Editions of Aesop's Fables

The various editions of Aesop's Fables illustrated by Bewick span almost his entire creative life. The first was executed for the Newcastle bookseller Thomas Saint during his apprentice years. This was an edition of Robert Dodsley's Select Fables published in 1776. With his brother John he later contributed to a three volume edition for the same publisher in 1784. Pictures from the 1776 edition fairly obviously reappear there and Bewick's habit of recycling earlier work for later use can be illustrated from both. The picture of "The Crow and the Pitcher" from 1776 was also to become a vignette in the first edition of the History of British Birds (Volume 1: Land Birds, 1797).
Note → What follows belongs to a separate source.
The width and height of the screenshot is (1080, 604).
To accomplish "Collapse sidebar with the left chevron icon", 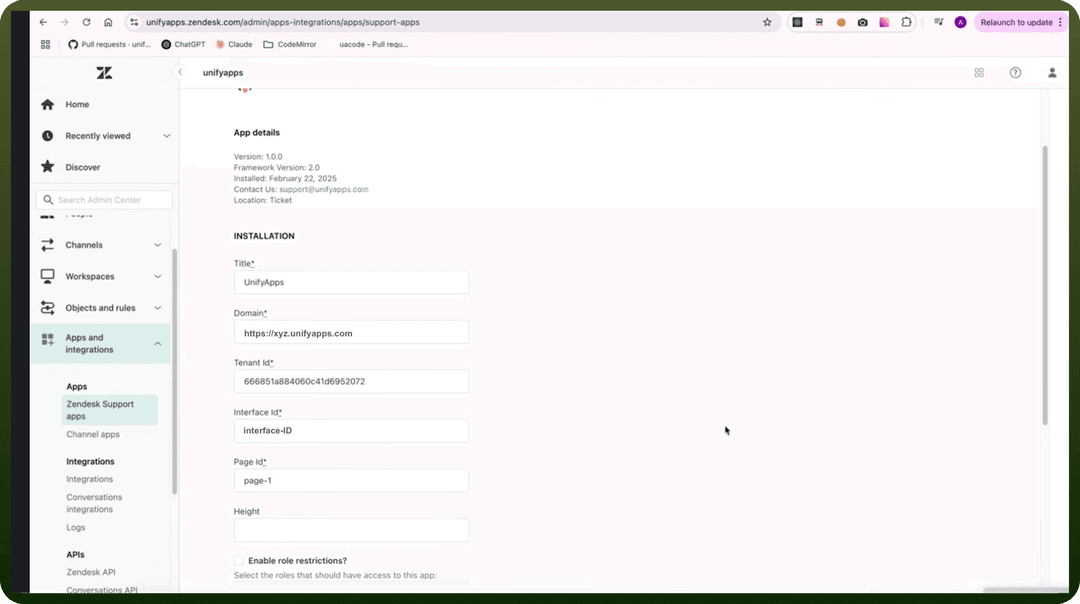I will (180, 72).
Earlier on, there was a vignette of a man sleeping beneath a shrub, adapted from the 1784 illustration to "The Bear and the Two Friends", in the first edition of the General History of the Quadrupeds (1790).
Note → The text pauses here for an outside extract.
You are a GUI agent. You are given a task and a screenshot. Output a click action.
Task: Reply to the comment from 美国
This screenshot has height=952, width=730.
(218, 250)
A third edition of the fables was the work of Bewick's maturity. While convalescing from a dangerous illness in 1812, he turned his attention to a long-cherished venture, a large three-volume edition of The Fables of Aesop and Others, eventually published in 1818. The work is divided into three sections: the first has some of Dodsley's fables prefaced by a short prose moral; the second has 'Fables with Reflections', in which each story is followed by a prose and a verse moral and then a lengthy prose reflection; the third, 'Fables in Verse', includes fables from other sources in poems by several unnamed authors. Engravings were initially designed on the wood by Bewick, while cutting was carried out by his apprentices under close supervision and refined where necessary by himself. Used in this edition was the method that Thomas had pioneered, called 'white-line' engraving, a dark-to-light technique where the lines to remain white are cut out of the woodblock. Boxwood cut across the end-grain is hard enough for such fine engraving, allowing greater detail than in normal woodcutting.